Homem, 75 anos de idade, será submetido a colectomia direita videolaparoscópica devido a tumor de cólon. Apresenta história de infarto do miocárdio tratado com colocação de stent. Os exames pré-operatórios demonstram PA = 110/55 mmHg, FC = 58 bpm, SatO2 = 96%. Ecocardiograma transtorácico apresentando FE 32%. Qual é hipnótico adequado para a indução da anestesia geral?

Alternativas

  1. A) Propofol.
  2. B) Midazolam.
  3. C) Etomidato.
  4. D) Cetamina

Pérola Clínica

FE < 35% → Etomidato é o hipnótico de escolha para indução anestésica devido à mínima repercussão hemodinâmica.

Resumo-Chave

Em pacientes com disfunção ventricular grave (FE 32%), a escolha do hipnótico para indução anestésica é crucial para evitar colapso hemodinâmico. O Etomidato é preferível por sua estabilidade cardiovascular, ao contrário do Propofol e Midazolam que podem causar hipotensão significativa, ou da Cetamina que pode aumentar a demanda miocárdica.

Contexto Educacional

A indução da anestesia geral em pacientes com disfunção ventricular esquerda grave, como a apresentada pelo paciente com FE de 32%, representa um desafio significativo devido ao risco elevado de instabilidade hemodinâmica. A escolha do agente hipnótico é um pilar fundamental para garantir a segurança do paciente e prevenir complicações cardiovasculares intraoperatórias. Compreender os perfis farmacológicos dos diferentes hipnóticos é essencial para o residente de anestesiologia e cirurgia. O Etomidato destaca-se por seu perfil de estabilidade hemodinâmica, com mínimos efeitos sobre a contratilidade miocárdica, frequência cardíaca e pressão arterial, tornando-o a escolha preferencial para pacientes com reserva cardíaca limitada. Outros agentes, como o Propofol e o Midazolam, embora amplamente utilizados, podem induzir hipotensão e depressão miocárdica significativas, exacerbando a disfunção cardíaca pré-existente. A Cetamina, por sua vez, pode aumentar a frequência cardíaca e a pressão arterial, o que pode ser deletério em pacientes com doença coronariana. O manejo anestésico desses pacientes exige uma avaliação pré-operatória minuciosa, otimização clínica e monitorização hemodinâmica rigorosa durante todo o procedimento. A escolha do Etomidato para indução é uma medida protetora que visa manter a perfusão de órgãos vitais e minimizar o estresse cardiovascular, contribuindo para um desfecho cirúrgico mais seguro.

Perguntas Frequentes

Quais são os principais riscos da indução anestésica em pacientes com fração de ejeção reduzida?

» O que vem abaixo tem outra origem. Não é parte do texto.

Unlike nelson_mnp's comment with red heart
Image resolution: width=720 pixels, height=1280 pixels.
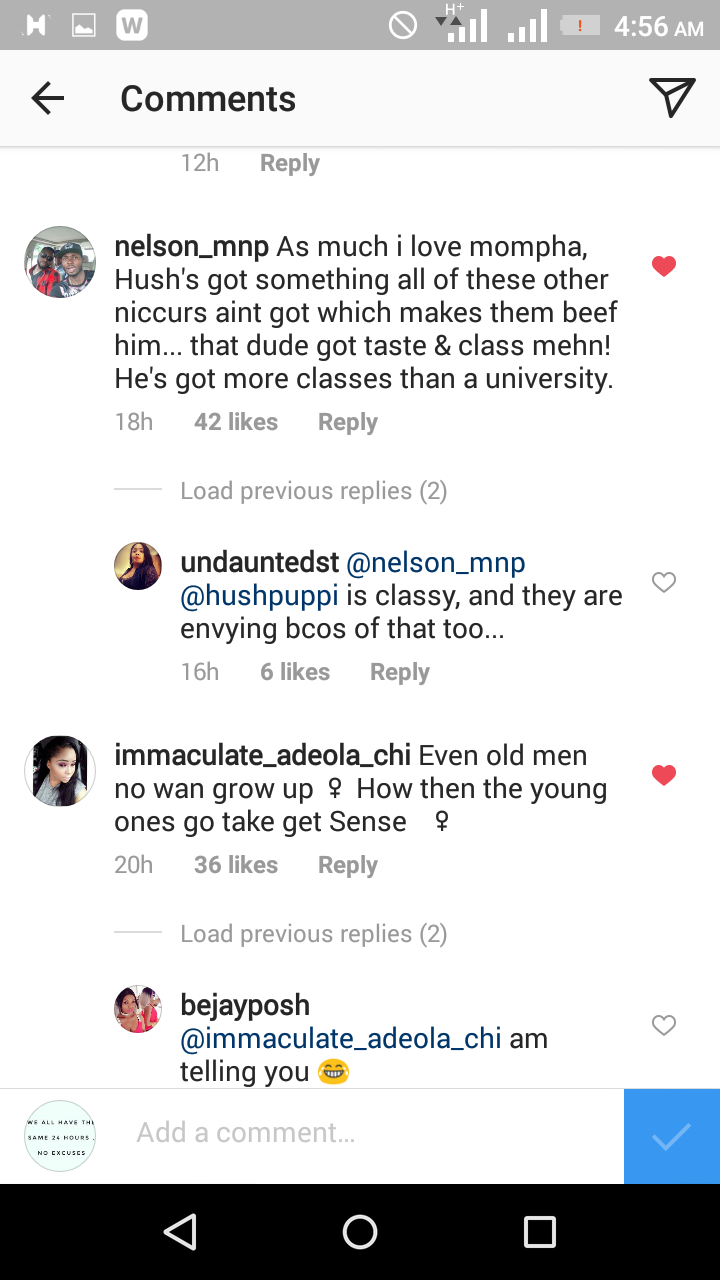(664, 266)
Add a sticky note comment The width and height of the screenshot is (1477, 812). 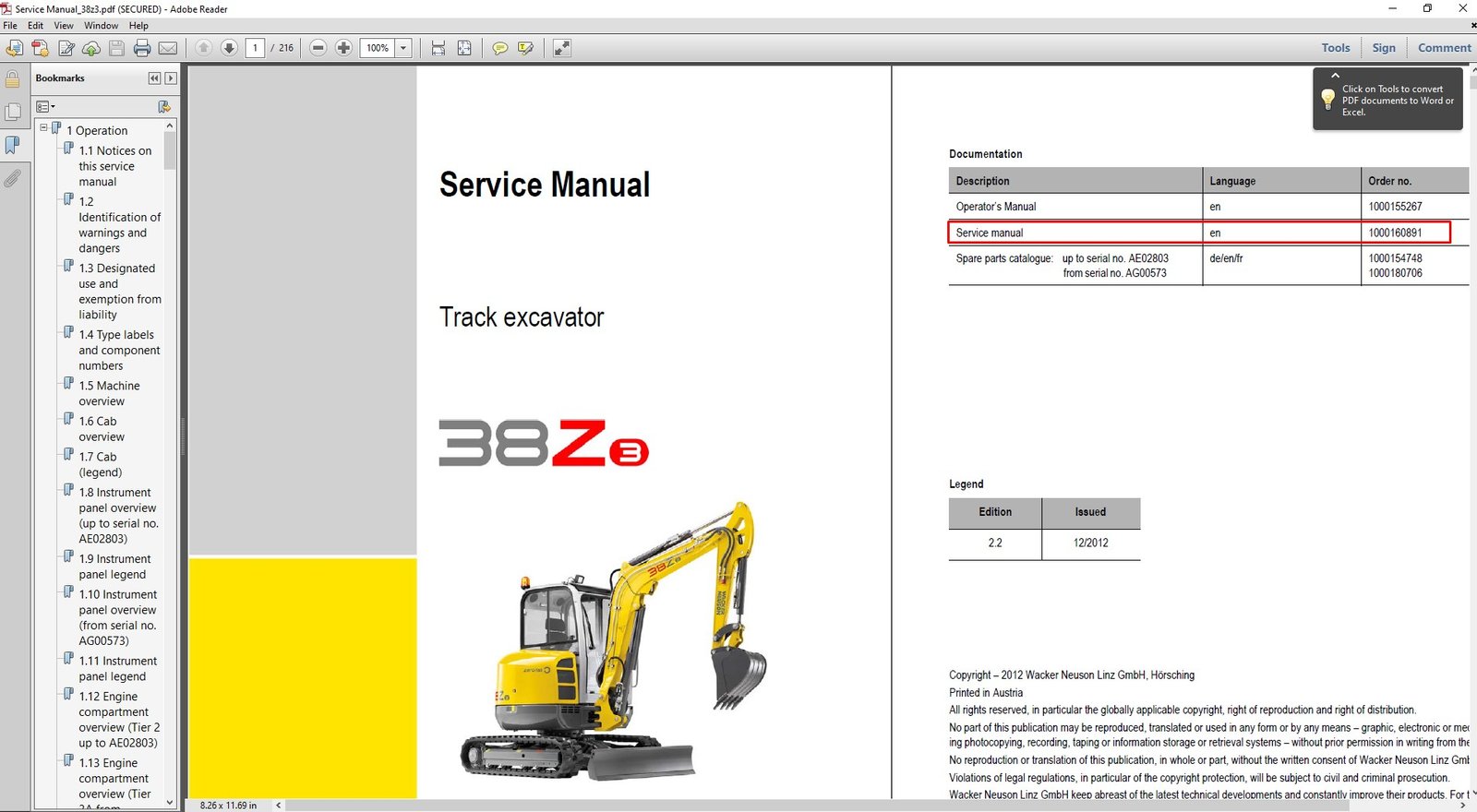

Os principais riscos incluem hipotensão grave, choque cardiogênico, arritmias e isquemia miocárdica, devido à diminuição da reserva cardíaca e à sensibilidade aumentada aos efeitos depressores miocárdicos e vasodilatadores dos agentes anestésicos.

Por que o Etomidato é considerado o hipnótico mais seguro para pacientes com comprometimento cardiovascular?

O Etomidato causa mínima alteração na frequência cardíaca, pressão arterial e contratilidade miocárdica, mantendo a estabilidade hemodinâmica. Ele age principalmente no GABA, com poucos efeitos sobre o sistema cardiovascular, sendo ideal para pacientes de alto risco.

Quais hipnóticos devem ser evitados ou usados com extrema cautela em pacientes com disfunção ventricular grave?

Propofol e Midazolam devem ser usados com extrema cautela ou evitados, pois podem causar hipotensão significativa e depressão miocárdica. A Cetamina, embora mantenha a estabilidade hemodinâmica, pode aumentar a demanda de oxigênio miocárdico, sendo menos ideal em pacientes com doença coronariana.